Dr. Jonathan Minagogo Hart, the Secretary General of the Association said their action comes in the wake of government’s failure to settle the arrears and improve the working conditions of over one hundred doctors.
Dr. Hart also said the government has also failed to pay some forty interns who recently graduated their incentives for three months. He claimed that the interns have been working assiduously to save lives since they left the medical school.
He said beginning Monday, doctors across Liberia will only attend to emergency cases, and if nothing is done to address their concerns, as of July 1, 2018, no doctor will go to work.
But on Monday, Health Minister Dr. Willimena Jallah, Finance Minister Samuel Tweah and other officials met with the leadership of the LMDA at the Health Ministry, a meeting the Finance Minister told the state Radio that reached some consensus.
Minister Tweah said doctors whose names were removed from the payroll as alleged ghost names in recent audit were being put back on the payroll.
The LMDA gave the government of Liberia a seventy-two hour ultimatum between Thursday and Sunday last week to pay incentives and salaries owed Doctors and interns across the country.
Speaking at the LMDA JFK office at the weekend, Dr. Hart said the association reached the resolution to go slow after engagements with legislative and executive branches of government to resolve the problem fell on deaf ears.
He said it was disgusting and annoying to note that while the association was appealing with doctors to work under these unfavorable conditions, the government labelled a significant number of doctors as “ghost” and deleted their names from the payroll.
The group also wants the government to reinstate those doctors pay all benefits due health workers across the country on or before May 30, 2018.
He called on Liberians and other residents of the country to begin to prepare themselves for the consequences that would follow if their plight is not adhered to to the fullest by July 1, 20018, as no doctor will go to work.
“We are aware that these periods are going to be difficult times for the people of Liberia but, the power to prevent such situation from occurring lies in the hands of the Executive and Legislature. Therefore, hold them responsible for whatever happens hereafter.” Dr. Hart told a news conference on Friday, May 11, 2018.
The group also wants the government to improve facilities for doctors working in all parts of the country.
“Most of us [doctors] leave our homes in the morning and use public transport, or walk to go to work because we are not ministers or directors. This is unfair to a group of professional folks who have committed their lives to saving the lives of the very ministers and directors.” Dr. Hart lamented.

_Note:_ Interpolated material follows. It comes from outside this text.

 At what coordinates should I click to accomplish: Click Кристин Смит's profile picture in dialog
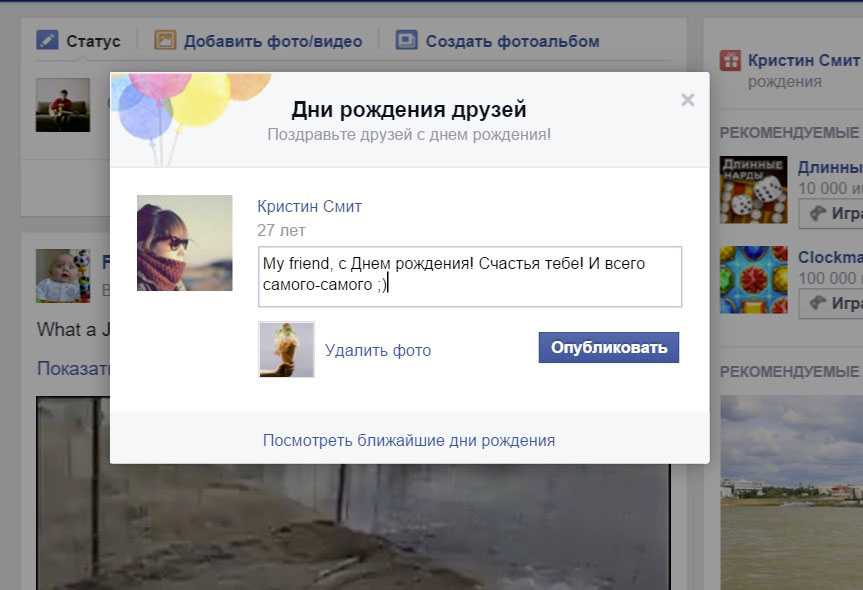[185, 243]
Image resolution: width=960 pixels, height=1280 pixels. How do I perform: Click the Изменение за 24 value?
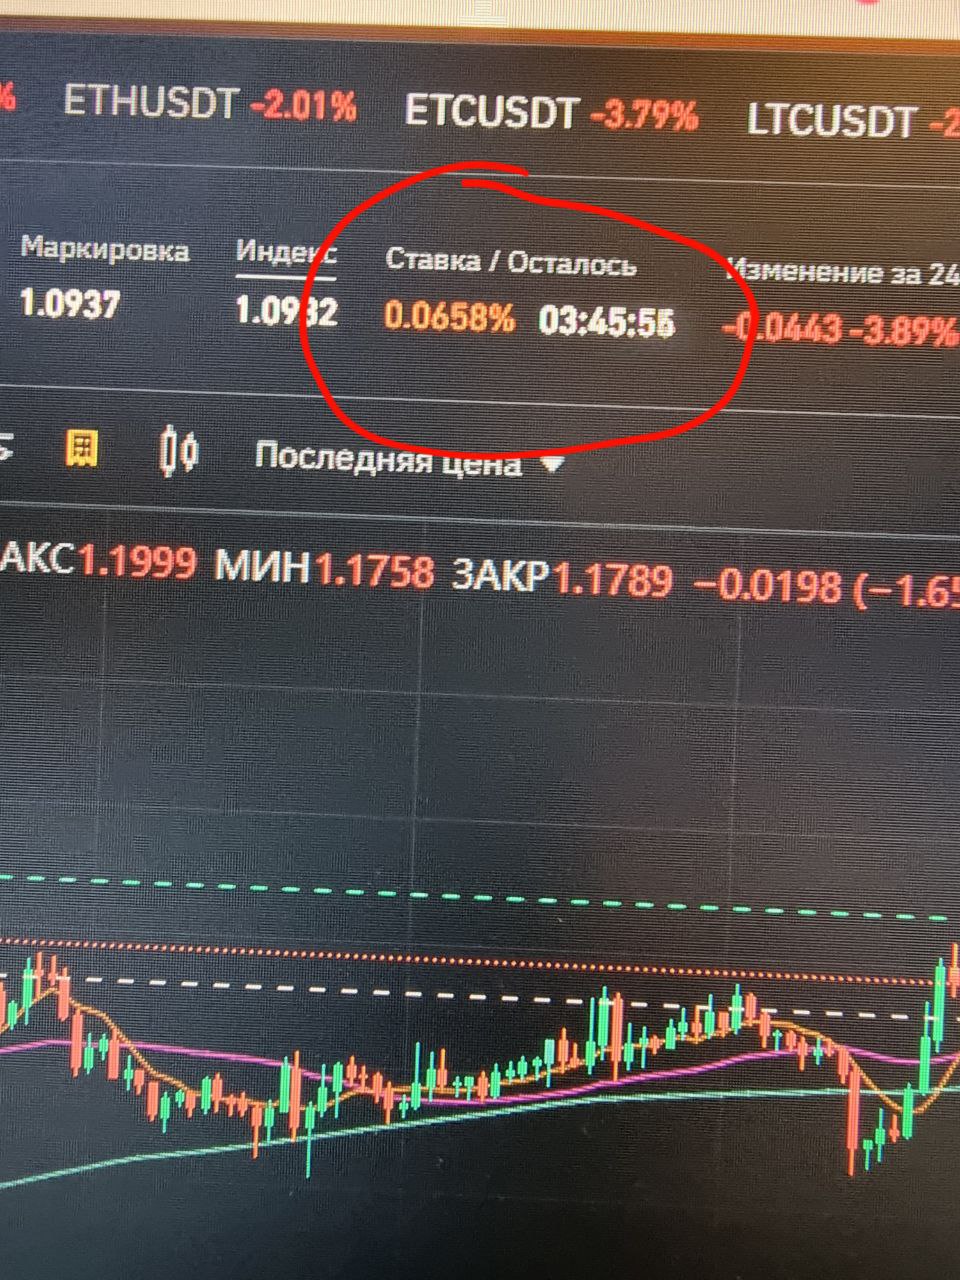840,329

For his part, the Communication Director for the Ministry of Health pleaded with the doctors to abort the strike action and remain patient as the Ministry strives to address their concerns.

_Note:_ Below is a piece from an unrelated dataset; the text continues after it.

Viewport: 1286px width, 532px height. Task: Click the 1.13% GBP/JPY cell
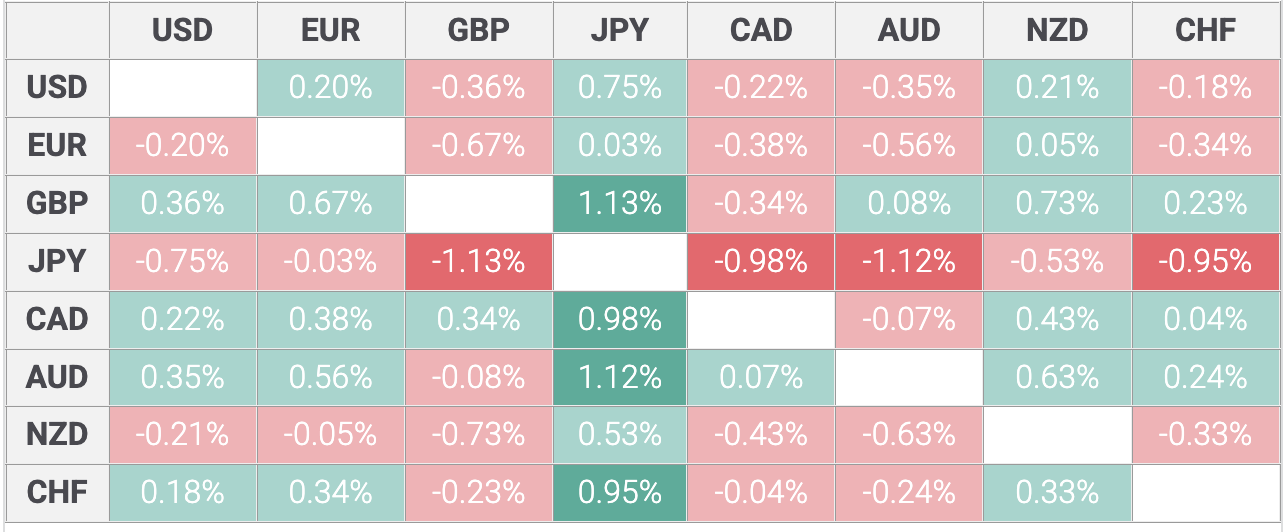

Mr. Sorbor George said efforts are being made with relevant stakeholders to address the plights of the LMDA.
He said the Ministry of Health has submitted the listing of affected doctors to the ministry of Finance to address their payment issue.
“We told them that we will make all frantic effort to address their problems. Doing the IAA audit, some of them were recorded as interim doctors, so the ministry is going to upgrade their status from interim doctors to licensed doctors, meaning there would be improvements in their salaries.” Mr. George said.

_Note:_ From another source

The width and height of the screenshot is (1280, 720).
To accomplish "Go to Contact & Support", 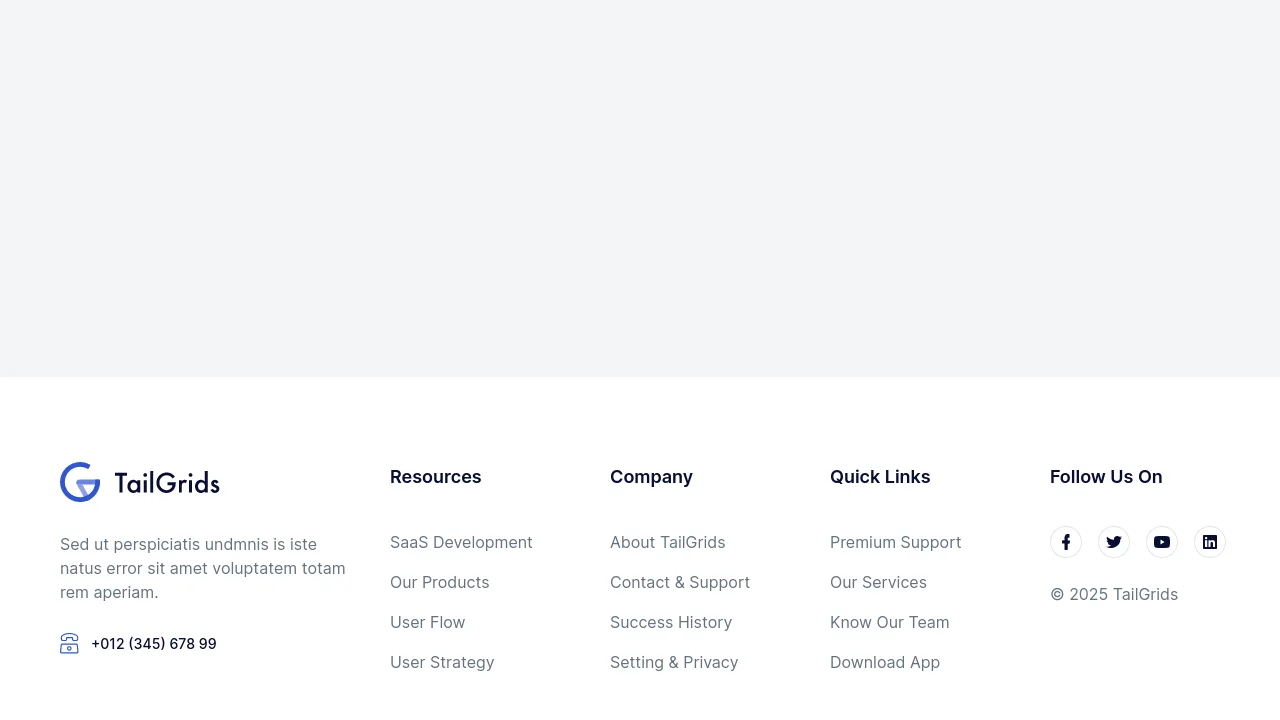I will 679,582.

He said as of the end of May 2018, some of the aggrieved doctors will get improved salaries as the ministry works to address other issues raised by them.
“On Thursday [last week] we sent the payroll to the Ministry of Finance and the process is on to get the salary issue with all of them, the doctors, the interns settled. So we can only appeal to them to rescind their strike and be patient.” Mr. George disclosed.
Mr. George also added that the ministry is varying the listing of doctors who were classified as ghost for immediate reinstatement on the payroll.
The repercussion of strike by doctors in Liberia is expected to dismal if nothing is done to address their plights, given the country fragile health system.
With three hundred fifty-eight medical doctors working in Liberia, the doctor patient ratio is put at 1:1500 (one doctor to fifteen thousand patients) according to the Liberia Medical and Dental Association.
It is, in fact, seventy percent of the three hundred fifty-eight doctors that are Liberians, and only two hundred of those Liberian doctors are involved with clinical services while the others are involved with public health services with private institutions, according to Dr. Louise Kpoto, Chairperson of the LMDA.